Les députés viennent d’achever l’examen de la proposition de loi sur l’encadrement du recours à des prestations de conseil par l’Etat. Comme on pouvait s’y attendre, le gouvernement et la majorité ont largement détricoté le texte, en le vidant d’une partie de sa substance, et en ajoutant les collectivités de plus de 100 000 habitants dans le dispositif.

Il va être compliqué pour le Sénat de revenir sur cette dernière disposition, qui déplait à ses électeurs. La procédure accélérée n’ayant pas été mise en oeuvre, il va falloir une nouvelle lecture au Sénat et à l’Assemblée, et si le gouvernement est un peu pervers, une troisième lecture. Bref, on n’est pas prêt de voir le texte sortir, et c’est une très bonne chose, car dans certaines situation, la loi n’est clairement pas le bon outil pour faire avancer les choses dans le bon sens.

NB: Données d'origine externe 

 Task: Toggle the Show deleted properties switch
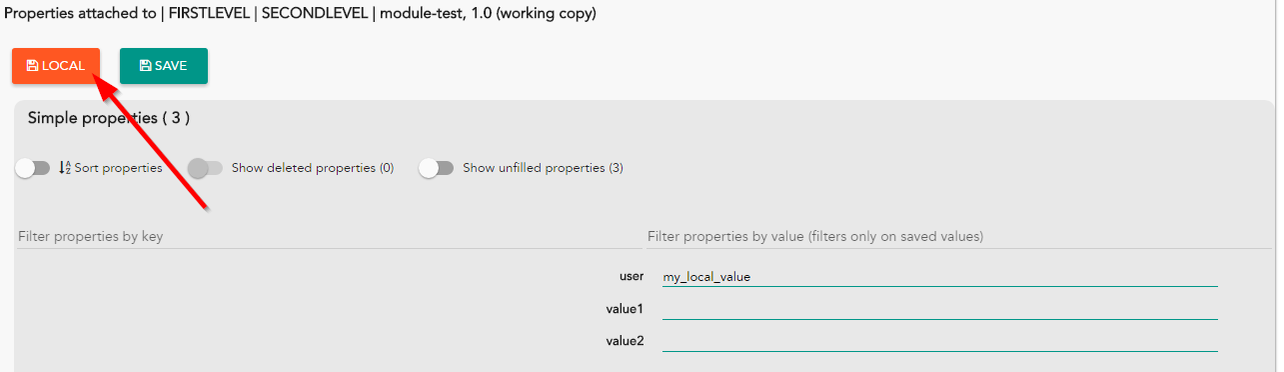click(x=205, y=168)
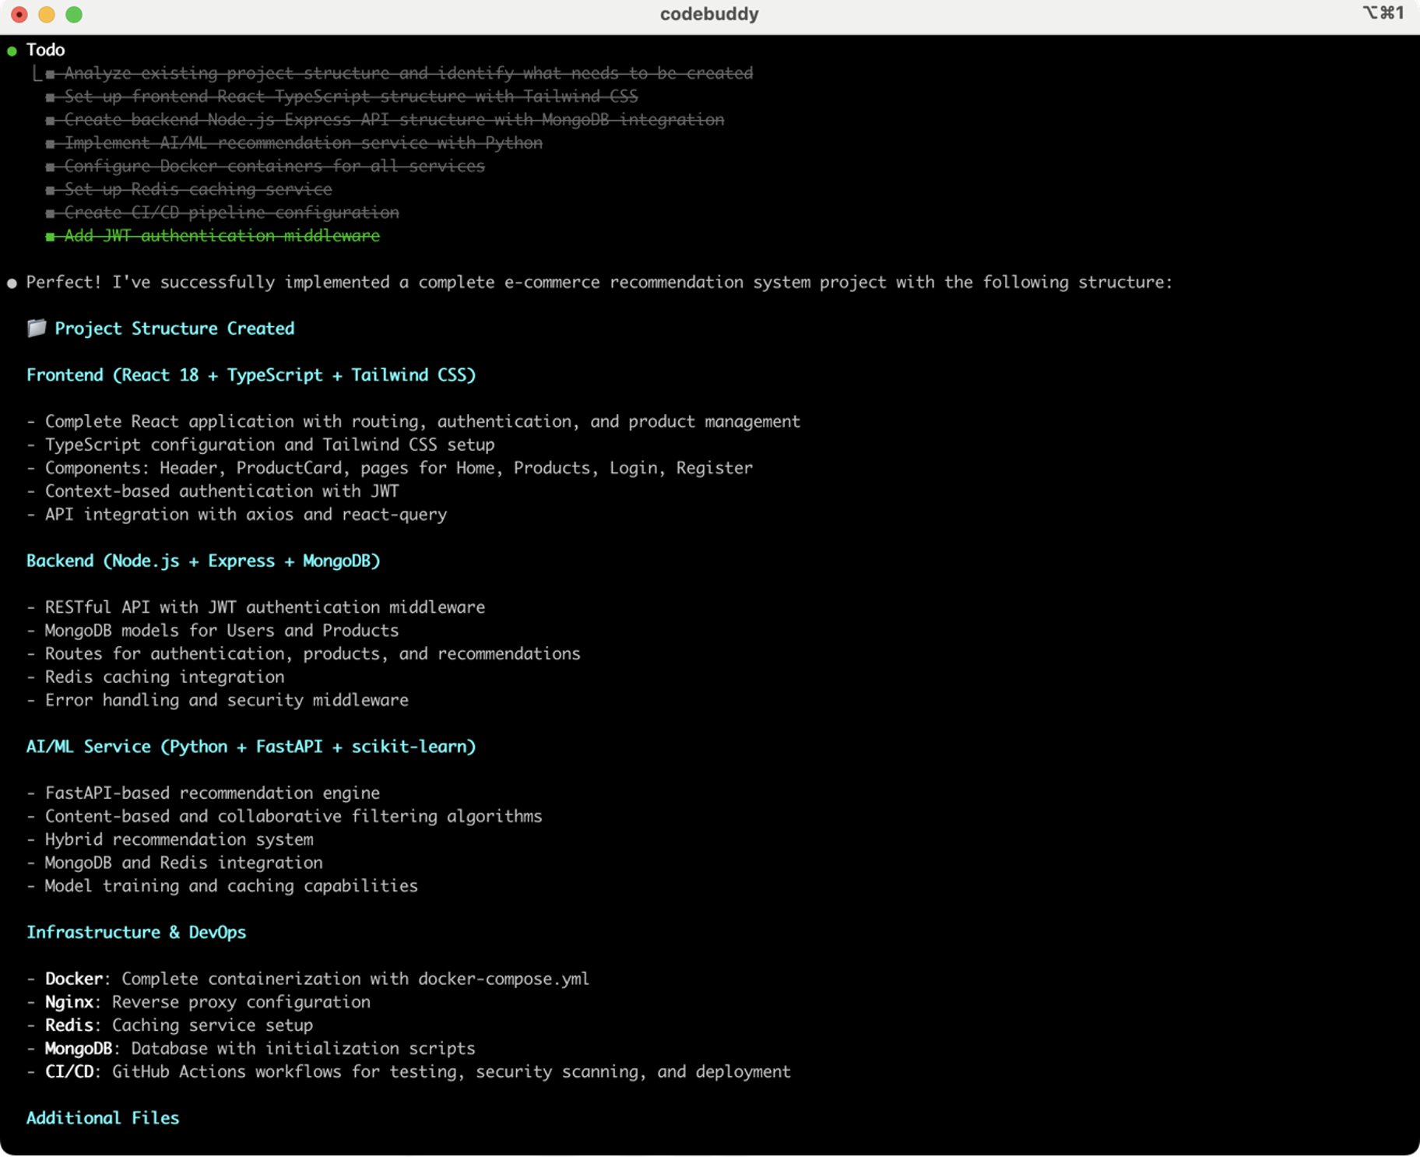
Task: Click the Infrastructure & DevOps heading
Action: click(136, 933)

En sortant leur rapport, et en le médiatisant, les sénateurs ont fait l’essentiel du travail, qui est de mettre la pression sur le gouvernement. En effet, la manière dont les services de l’Etat utilisent les prestations de conseil, c’est de la tambouille interne. Que des parlementaires viennent regarder ce que fait le gouvernement, et éventuellement le critiquent, est une très bonne chose. Mais ce n’est pas à eux de fixer, dans les détails, la manière dont les ministères doivent organiser leur travail.

Sur ce sujet, le gouvernement Castex a pris conscience de la dérive, et de son effet dévastateur, et a pris les mesures pour contrôler un peu mieux ce qui se passe. Depuis, le recours aux cabinets de conseil a clairement diminué, avec une doctrine interne à l’administration qui s’est clarifiée. L’objectif des sénateurs est rempli, puisque le fonctionnement de l’Etat s’est amélioré, dans le sens qu’ils préconisaient.

Il ne fallait surtout pas rajouter une loi, qui allait tout rigidifier, et donc bloquer le fonctionnement administratif, par des règles générales, là où il faut de la souplesse et de la réactivité. Malheureusement, les parlementaires ne savent pas s’arrêter, et ne peuvent pas s’empêcher de vouloir faire des lois sur tout et n’importe quoi, y compris sur des sujets totalement anecdotiques (il n’y a qu’à voir certaines propositions de loi discutées en ce moment).

Il est nécessaire que le législateur se concentre sur son coeur de métier, qui est de faire des lois quand c’est nécessaire, et de contrôler l’action du gouvernement, sans chercher à lui donner des ordres et à avoir la main sur tout. On y gagnerait beaucoup, en temps et en efficacité du travail parlementaire.